Bulk data load from files

Import data from flat files using YugabyteDB Voyager

This page describes the steps to import data in CSV or TEXT format from flat files on your local disk or in cloud storage, including AWS S3, GCS buckets, and Azure Blob.

Prerequisite

  • Before you perform a bulk load, in your target YugabyteDB database, create the schema of the tables into which the data in the flat files will be imported.

Import data files from the local disk

If your data files are in CSV or TEXT format and are present on the local disk, and you have already created a schema in your target YugabyteDB database, you can use the following yb-voyager import data file command to load the data into the target table directly from the flat file(s).

# Replace the argument values with those applicable to your migration.
yb-voyager import data file --export-dir <EXPORT_DIR> \
       --target-db-host <TARGET_DB_HOST> \
       --target-db-user <TARGET_DB_USER> \
       --target-db-password <TARGET_DB_PASSWORD> \ # Enclose the password in single quotes if it contains special characters.
       --target-db-name <TARGET_DB_NAME> \
       --target-db-schema <TARGET_DB_SCHEMA> \
       --data-dir </path/to/files/dir/> \
       --file-table-map <filename1>:<table1>,<filename2>:<table2> \
       --format csv|text \ # default csv
       # Optional arguments as per data format
       --delimiter <DELIMITER> \ # default ',' for csv and '\t' for text
       --escape-char <ESCAPE_CHAR> \ # for csv format only. default: '"'
       --quote-char <QUOTE_CHAR> \ # for csv format only. default: '"'
       --has-header \ # for csv format only. default: false
       --null-string <NULL_STRING> # default '' (empty string) for csv and '\N'  for text

Refer to import data file for details about the arguments.

Load multiple files into the same table

The import data file command also supports importing multiple files to the same table by providing the --file-table-map flag with a <fileName>:<tableName> entry for each file, or by passing a glob expression in place of the file name. For example, fileName1:tableName,fileName2:tableName or fileName*:tableName.

Incremental data loading

You can also import files to the same table across multiple runs. For example, you could import orders1.csv as follows:

yb-voyager import data file --file-table-map 'orders1.csv:orders' ...

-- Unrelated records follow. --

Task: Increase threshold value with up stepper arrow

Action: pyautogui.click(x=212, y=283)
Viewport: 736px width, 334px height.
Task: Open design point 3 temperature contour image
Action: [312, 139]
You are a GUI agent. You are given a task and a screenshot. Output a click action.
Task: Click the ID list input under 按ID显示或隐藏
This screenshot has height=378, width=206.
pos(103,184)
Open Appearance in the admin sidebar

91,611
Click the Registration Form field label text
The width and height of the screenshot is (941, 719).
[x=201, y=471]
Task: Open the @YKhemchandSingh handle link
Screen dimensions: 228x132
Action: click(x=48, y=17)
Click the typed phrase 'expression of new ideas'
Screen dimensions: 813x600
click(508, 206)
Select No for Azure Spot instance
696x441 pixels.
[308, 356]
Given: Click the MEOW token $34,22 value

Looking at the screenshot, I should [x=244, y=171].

And then subsequently import orders2.csv to the same table as follows:

yb-voyager import data file --file-table-map 'orders2.csv:orders' ...

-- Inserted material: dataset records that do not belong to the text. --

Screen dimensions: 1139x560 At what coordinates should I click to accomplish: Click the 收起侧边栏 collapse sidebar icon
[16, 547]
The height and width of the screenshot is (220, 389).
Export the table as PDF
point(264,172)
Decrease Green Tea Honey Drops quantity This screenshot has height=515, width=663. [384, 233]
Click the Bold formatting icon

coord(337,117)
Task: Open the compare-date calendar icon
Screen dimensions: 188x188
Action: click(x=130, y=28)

To import an updated version of the same file (that is, having the same file name and data-dir), use the --start-clean flag and proceed without truncating the table. yb-voyager ingests the data present in the file in upsert mode. For example:

yb-voyager import data file --data-dir /dir/data-dir --file-table-map 'orders.csv:orders' ...

After new rows are added to orders.csv, use the following command to load them with --start-clean:

yb-voyager import data file --data-dir /dir/data-dir --file-table-map 'orders.csv:orders' --start-clean ...`

For details about the argument, refer to the arguments table.

Import data files from cloud storage

Using the import data file command, you can import data from files in cloud storage, including AWS S3, GCS buckets, and Azure blob. Importing from cloud storage reduces local disk requirements for storing the data while it is imported to your YugabyteDB database.

To import data from AWS S3, provide the S3 bucket URI in the data-dir flag as follows:

yb-voyager import data file .... \
        --data-dir s3://voyager-data

The authentication mechanism for accessing an S3 bucket using yb-voyager is the same as that used by the AWS CLI. Refer to Configure the AWS CLI for additional details on setting up your S3 bucket.

To import data from GCS buckets, provide the GCS bucket URI in the data-dir flag as follows:

yb-voyager import data file .... \
        --data-dir gs://voyager-data

The authentication mechanism for accessing a GCS bucket using yb-voyager is the Application Default Credentials (ADC) strategy for GCS. Refer to Set up Application Default Credentials for additional details on setting up your GCS buckets.

To import data from Azure blob storage containers, provide the Azure container URI in the data-dir flag as follows:

yb-voyager import data file .... \
        --data-dir https://<account_name>.blob.core.windows.net/<container_name>...

The authentication mechanism for accessing blobs using yb-voyager is the same as that used by the Azure CLI. The Azure storage account used for the import should at least have the Storage Blob Data Reader role assigned to it. Refer to Sign in with Azure CLI for additional details on setting up your Azure blobs.